Cytochrome P450 (yochrome P450) CYP is an important drug metabolism enzyme in the human body, and CYP3A is an enzyme in the CYP superfamily that is highly expressed in the liver and intestines. CYP3A5 is an important subtype of this enzyme. It is the main metabolic enzyme of the immunosuppressive agent tacrolimus (FK506) in the human body The expression and activity of CYP3AS exhibit highly variable polymorphism, with significant individual and racial variability.
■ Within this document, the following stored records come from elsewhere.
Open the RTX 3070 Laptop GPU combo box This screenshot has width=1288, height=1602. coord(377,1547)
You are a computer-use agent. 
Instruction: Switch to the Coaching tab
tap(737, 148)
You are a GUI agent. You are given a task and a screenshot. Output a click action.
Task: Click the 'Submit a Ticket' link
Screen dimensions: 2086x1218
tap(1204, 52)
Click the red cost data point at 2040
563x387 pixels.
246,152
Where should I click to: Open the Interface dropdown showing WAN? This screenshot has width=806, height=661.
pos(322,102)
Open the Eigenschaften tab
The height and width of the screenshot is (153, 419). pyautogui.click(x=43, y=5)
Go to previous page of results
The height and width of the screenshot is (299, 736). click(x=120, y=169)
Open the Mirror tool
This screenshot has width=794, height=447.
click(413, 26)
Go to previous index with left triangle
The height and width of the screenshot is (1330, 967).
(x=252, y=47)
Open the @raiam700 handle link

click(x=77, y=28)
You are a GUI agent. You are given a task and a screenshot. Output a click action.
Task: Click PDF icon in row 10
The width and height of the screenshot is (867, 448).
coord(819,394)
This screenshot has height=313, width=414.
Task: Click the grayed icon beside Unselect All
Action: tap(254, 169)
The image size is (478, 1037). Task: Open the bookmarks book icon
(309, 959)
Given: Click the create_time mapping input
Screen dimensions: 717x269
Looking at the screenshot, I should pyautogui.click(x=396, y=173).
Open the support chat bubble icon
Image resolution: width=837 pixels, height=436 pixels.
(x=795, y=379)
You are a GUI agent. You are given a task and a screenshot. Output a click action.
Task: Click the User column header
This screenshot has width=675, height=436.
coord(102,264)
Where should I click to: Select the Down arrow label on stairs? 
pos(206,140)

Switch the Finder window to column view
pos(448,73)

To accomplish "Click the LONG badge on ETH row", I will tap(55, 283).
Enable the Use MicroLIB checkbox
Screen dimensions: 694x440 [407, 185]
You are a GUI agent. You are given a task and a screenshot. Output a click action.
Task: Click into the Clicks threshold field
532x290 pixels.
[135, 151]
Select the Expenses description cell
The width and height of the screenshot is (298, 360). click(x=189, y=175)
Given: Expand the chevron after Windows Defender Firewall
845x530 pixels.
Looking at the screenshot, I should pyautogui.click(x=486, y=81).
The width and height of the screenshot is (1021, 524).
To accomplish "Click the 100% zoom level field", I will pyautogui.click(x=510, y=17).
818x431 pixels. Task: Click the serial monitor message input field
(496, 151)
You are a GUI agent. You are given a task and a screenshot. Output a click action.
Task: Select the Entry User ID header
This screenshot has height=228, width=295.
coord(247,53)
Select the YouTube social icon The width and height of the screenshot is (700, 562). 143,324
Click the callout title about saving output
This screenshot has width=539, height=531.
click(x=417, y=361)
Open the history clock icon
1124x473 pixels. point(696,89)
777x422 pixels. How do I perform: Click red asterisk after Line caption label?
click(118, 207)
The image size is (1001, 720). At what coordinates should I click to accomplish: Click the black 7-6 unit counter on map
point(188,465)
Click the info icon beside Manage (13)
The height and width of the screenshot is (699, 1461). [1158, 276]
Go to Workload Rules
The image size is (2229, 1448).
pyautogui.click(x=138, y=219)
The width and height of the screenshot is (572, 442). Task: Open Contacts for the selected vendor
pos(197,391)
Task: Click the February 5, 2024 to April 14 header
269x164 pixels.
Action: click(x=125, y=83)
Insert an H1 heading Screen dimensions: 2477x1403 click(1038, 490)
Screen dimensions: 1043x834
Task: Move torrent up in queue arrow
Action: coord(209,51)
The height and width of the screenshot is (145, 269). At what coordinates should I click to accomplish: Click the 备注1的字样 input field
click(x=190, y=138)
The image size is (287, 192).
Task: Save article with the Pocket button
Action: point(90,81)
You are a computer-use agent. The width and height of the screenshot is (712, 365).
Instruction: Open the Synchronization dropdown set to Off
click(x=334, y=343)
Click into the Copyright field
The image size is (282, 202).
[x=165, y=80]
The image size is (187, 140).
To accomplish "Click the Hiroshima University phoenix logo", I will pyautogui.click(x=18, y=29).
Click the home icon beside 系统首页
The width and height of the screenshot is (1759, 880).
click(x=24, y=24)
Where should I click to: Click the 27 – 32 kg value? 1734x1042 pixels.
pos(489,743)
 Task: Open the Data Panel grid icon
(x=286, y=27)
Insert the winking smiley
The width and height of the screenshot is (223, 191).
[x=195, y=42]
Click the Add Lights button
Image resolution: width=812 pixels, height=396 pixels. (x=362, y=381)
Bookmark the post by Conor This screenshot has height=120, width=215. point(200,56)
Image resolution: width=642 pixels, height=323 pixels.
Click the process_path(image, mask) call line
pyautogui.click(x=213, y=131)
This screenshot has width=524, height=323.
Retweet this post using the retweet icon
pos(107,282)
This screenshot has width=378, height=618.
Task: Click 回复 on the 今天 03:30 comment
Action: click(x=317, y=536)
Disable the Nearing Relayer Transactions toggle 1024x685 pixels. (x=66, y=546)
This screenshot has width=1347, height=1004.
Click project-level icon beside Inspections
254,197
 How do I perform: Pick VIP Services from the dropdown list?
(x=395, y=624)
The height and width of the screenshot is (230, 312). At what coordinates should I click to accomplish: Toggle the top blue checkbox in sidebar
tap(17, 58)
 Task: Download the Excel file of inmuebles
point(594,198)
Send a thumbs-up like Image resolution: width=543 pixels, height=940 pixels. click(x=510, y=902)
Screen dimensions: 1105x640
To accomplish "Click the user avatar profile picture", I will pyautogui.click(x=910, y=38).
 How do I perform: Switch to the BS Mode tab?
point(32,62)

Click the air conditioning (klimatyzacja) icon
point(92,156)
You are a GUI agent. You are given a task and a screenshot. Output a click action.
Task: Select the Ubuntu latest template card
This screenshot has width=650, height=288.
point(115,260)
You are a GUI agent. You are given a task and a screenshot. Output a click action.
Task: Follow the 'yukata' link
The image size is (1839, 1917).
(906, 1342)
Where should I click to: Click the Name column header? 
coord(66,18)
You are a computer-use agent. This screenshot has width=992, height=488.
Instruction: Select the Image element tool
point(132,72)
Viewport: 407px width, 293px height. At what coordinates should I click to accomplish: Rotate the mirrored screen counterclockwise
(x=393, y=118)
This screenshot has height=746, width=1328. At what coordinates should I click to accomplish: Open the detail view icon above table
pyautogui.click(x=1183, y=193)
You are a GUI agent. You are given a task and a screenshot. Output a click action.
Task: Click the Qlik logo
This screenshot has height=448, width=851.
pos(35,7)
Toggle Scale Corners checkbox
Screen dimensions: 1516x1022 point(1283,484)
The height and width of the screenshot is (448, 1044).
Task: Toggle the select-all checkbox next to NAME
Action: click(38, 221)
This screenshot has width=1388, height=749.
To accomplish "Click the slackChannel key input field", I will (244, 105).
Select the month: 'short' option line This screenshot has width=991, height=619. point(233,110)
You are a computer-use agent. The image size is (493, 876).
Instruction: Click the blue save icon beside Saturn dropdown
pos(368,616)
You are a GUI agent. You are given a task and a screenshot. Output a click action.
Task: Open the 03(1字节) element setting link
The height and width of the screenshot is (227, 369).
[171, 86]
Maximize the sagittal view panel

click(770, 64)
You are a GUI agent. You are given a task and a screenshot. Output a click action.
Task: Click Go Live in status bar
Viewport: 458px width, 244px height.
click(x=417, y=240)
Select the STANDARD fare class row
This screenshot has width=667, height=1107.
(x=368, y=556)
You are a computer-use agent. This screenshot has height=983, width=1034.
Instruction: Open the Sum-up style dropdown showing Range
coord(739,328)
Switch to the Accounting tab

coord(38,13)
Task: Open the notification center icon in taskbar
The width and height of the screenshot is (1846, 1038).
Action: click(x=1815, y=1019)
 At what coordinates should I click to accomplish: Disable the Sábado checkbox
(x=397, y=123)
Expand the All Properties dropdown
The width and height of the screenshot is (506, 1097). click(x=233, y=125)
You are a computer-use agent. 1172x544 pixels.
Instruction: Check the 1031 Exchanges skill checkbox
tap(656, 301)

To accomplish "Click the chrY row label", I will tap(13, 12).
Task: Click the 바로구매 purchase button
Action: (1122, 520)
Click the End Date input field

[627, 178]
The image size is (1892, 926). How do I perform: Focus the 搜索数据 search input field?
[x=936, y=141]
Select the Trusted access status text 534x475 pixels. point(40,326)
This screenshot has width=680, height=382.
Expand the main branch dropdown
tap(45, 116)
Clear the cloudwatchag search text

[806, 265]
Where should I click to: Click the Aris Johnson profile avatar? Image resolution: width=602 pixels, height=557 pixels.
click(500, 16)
Differences in enzyme activity are the main reason for pharmacokinetic differences. The CYP3A5 gene has multiple single nucleotide polymorphism (SNP) sites, and mutations at the 6989 (ANG) site can cause CYP3A5 to translate into non functional proteins, affecting the metabolism of tacrolimus in vivo. Research has shown that carriers of the CYP3AS * 1 allele have higher levels of CYP3AS expression and stronger enzymatic activity. Resulting in a faster metabolic rate of tacrolimus in the body. Low bioavailability. The blood concentration of tacrolimus in this group of people is often low, which can easily lead to insufficient immune suppression and rejection reactions. From this, it can be seen that genotyping analysis of CYP3AS helps to clinically determine the immunosuppressive regimen of patients and select the appropriate dosage.
[Principle of Inspection]
This reagent disk uses real-time fluorescence PCR combined with Tapman probe technology for qualitative typing detection of CYP3A5 gene. Based on the CYP3AS gene sequence published in the GENBANK database, specific primers were designed using the amplification inhibition mutation system (ARMS) analysis method. The specific probes were labeled with FAM, and two tube reactions were performed for each detection to detect the CYP3AS subtype. At the same time, a pair of internal standard primers and probes were added to the tubes, labeled with HEX, to monitor false negative results caused by instrument malfunctions, reagent factors, polymerase activity, or inhibitors in the sample.